循环荷载下岩-砼复合试件疲劳破坏与能量演化研究

Research on Fatigue Failure and Energy Evolution of Rock-Concrete Composite Specimens

在地下洞室开挖过程中,围岩-衬砌支护结构长期受到钻孔爆破等施工扰动产生的周期性荷载影响,使支护体系面临着失稳破坏的潜在风险.对此,制作了混凝土与砂质板岩的复合试件,探讨围岩-衬砌复合试件在不同应力水平单轴循环荷载下的疲劳损伤特性,揭示围岩-衬砌复合试件的能量演化规律.试验结果表明:复合试件的单轴抗压强度介于纯砼和岩石试件中间,且更接近于纯砼试件,其力学性能随砼强度的增大而增强;在单轴循环加卸载条件下,复合试件破坏以沿二者接触面的剪切破坏为主,相较于单轴压缩试验结果,其内部裂纹得到充分扩展,破坏更为彻底;循环加卸载过程中复合试件内部储存的弹性应变能占比较高,耗散能较低,而在临近破坏前,耗散能突增,可为围岩-衬砌结构的失稳预测提供依据.

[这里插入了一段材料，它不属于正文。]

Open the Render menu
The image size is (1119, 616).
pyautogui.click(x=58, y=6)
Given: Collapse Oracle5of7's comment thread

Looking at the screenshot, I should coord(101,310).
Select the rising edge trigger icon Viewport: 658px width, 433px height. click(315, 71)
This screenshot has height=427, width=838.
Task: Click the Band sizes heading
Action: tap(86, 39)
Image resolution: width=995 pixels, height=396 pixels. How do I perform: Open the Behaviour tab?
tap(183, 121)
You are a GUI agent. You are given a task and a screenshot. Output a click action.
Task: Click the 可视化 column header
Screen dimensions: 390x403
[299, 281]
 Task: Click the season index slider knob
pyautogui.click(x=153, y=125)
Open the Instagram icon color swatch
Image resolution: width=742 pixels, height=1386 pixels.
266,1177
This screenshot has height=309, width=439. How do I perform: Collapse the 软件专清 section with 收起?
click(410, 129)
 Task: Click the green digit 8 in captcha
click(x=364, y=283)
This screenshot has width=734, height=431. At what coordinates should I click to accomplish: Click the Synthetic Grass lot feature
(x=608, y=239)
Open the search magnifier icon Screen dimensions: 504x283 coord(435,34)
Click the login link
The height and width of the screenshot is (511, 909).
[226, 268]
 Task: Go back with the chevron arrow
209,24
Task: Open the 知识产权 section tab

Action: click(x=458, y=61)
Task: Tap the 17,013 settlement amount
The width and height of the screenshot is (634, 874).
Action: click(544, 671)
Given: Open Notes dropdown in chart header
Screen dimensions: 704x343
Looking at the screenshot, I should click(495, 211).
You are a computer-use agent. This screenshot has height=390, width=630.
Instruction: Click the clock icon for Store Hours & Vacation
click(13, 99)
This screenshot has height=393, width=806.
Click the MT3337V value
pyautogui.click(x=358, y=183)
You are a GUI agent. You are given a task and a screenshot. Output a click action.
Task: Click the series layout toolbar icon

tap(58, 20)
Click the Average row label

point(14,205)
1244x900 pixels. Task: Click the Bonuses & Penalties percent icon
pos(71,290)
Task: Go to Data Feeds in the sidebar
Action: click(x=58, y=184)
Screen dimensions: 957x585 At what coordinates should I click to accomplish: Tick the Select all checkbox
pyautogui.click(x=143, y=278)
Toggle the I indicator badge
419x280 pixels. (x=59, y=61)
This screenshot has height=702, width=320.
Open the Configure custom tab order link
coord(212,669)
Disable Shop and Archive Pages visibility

During the excavation of underground caverns,the surrounding rock-lining support structure is affected by periodic loads caused by construction disturbances such as drilling and blasting for a long time,which makes the support system face the potential risk of instability and damage.Therefore,composite specimens of concrete and sandy slate were made,the fatigue damage characteristics of the surrounding rock-lining composite specimens under uniaxial cyclic loading at different stress levels were discussed,and the energy evolution law of the surrounding rock-lining composite specimens was revealed.The test results showed that:the uniaxial compressive strength of composite specimens was between pure concrete and rock specimens,which was closer to that of pure concrete specimens.The mechanical properties of composite specimens increase with the increase of concrete strength.Under uniaxial cyclic loading and unloading conditions,the failure mechanism of composite specimens was mainly shear failure mechanism along the contact surface of the two materials.Under the condition of uniaxial cyclic loading and unloading,the failure of the composite specimen is mainly the shear failure,compared with the uniaxial compression test results,the internal cracks were fully expanded,and the overall strength was reduced,and the failure was more complete;The elastic strain energy stored in the composite specimen during the whole cycle was higher and the dissipation energy was less;close to failure,the proportion of dissipation energy increased sharply,which can provide basis for instability prediction of surrounding rock-lining structure.